WHAT YOU WILL DO:
a - Answer these questions using the passage on travel risk abroad:
(i) How many college students were moved to safer ground?
(ii) What position does Zachary Frieders hold?
(iii) What potential risks for travelers abroad does the passage name?
b - Transcribe the portion of the passage on travel risk abroad that starts with "Zachary Frieders didn’t" and goes on through "to safer ground.".

TEXT BLOCK:
────
Zachary Frieders didn’t want to cut short a study abroad program in Egypt this summer. But when the U.S. State Department issued a travel advisory last week during the military’s ouster of President Mohammed Morsi, he set in motion a process that spirited 10 college students to safer ground.
Even if nothing more went awry, it wasn’t worth the risk, says Frieders, associate director of the Education Abroad Center at the University of California-Davis. The students, who for the most part were required to stay in their dorms, “would have just been sitting there watching stuff on TV for two weeks and that really isn’t a mission of our program.”
As more Americans travel to far-flung corners of the world, crisis management has become a standard part of doing business for companies, colleges and other organizations that have international operations. The potential risks for travelers abroad include medical emergencies, natural disasters and, increasingly, political unrest. That has brought a spike in demand for specialists in providing emergency medical care, security and managing adverse transportation conditions.
────
Saved entries:

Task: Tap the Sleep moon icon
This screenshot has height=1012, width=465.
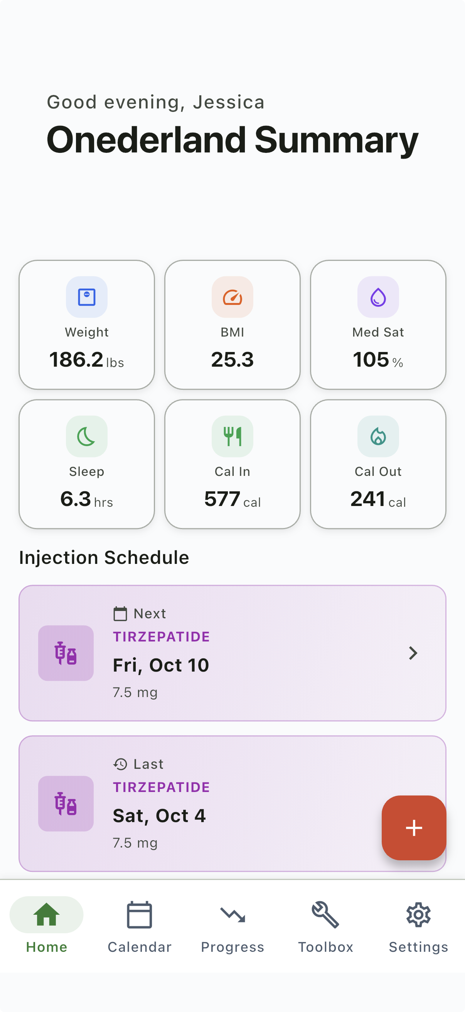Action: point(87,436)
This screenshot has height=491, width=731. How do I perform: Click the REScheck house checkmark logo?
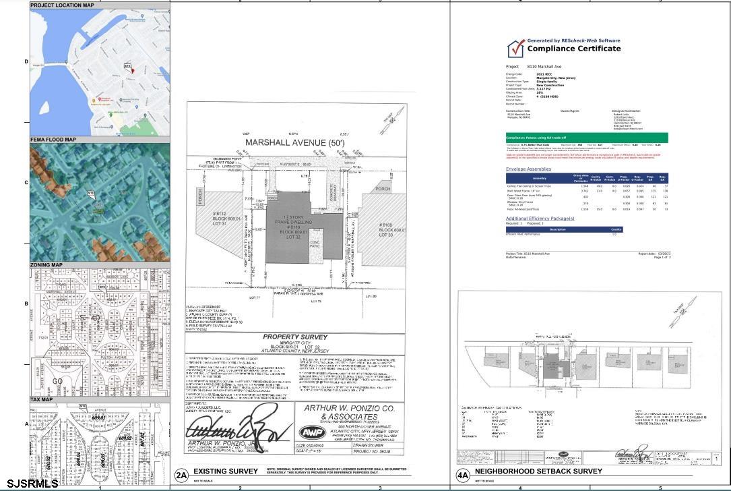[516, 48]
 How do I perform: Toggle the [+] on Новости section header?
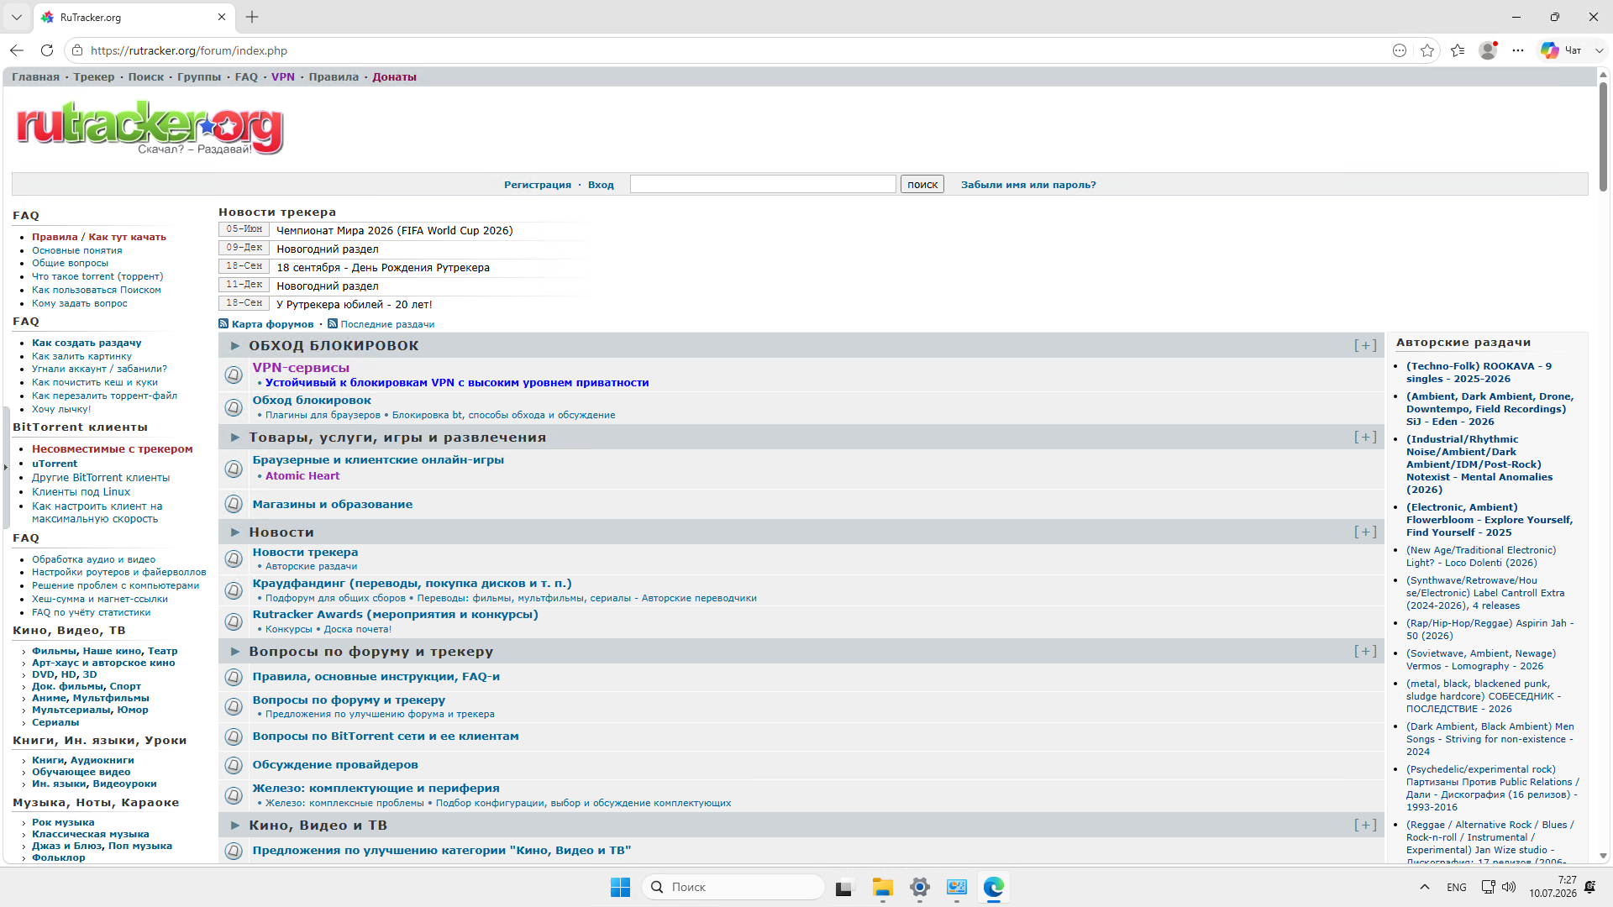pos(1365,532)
────
SOLVED TASKS:
a -
(i) 10 college students.
(ii) He is associate director of the Education Abroad Center at the University of California-Davis.
(iii) Medical emergencies, natural disasters and, increasingly, political unrest.

b -
Zachary Frieders didn’t want to cut short a study abroad program in Egypt this summer. But when the U.S. State Department issued a travel advisory last week during the military’s ouster of President Mohammed Morsi, he set in motion a process that spirited 10 college students to safer ground.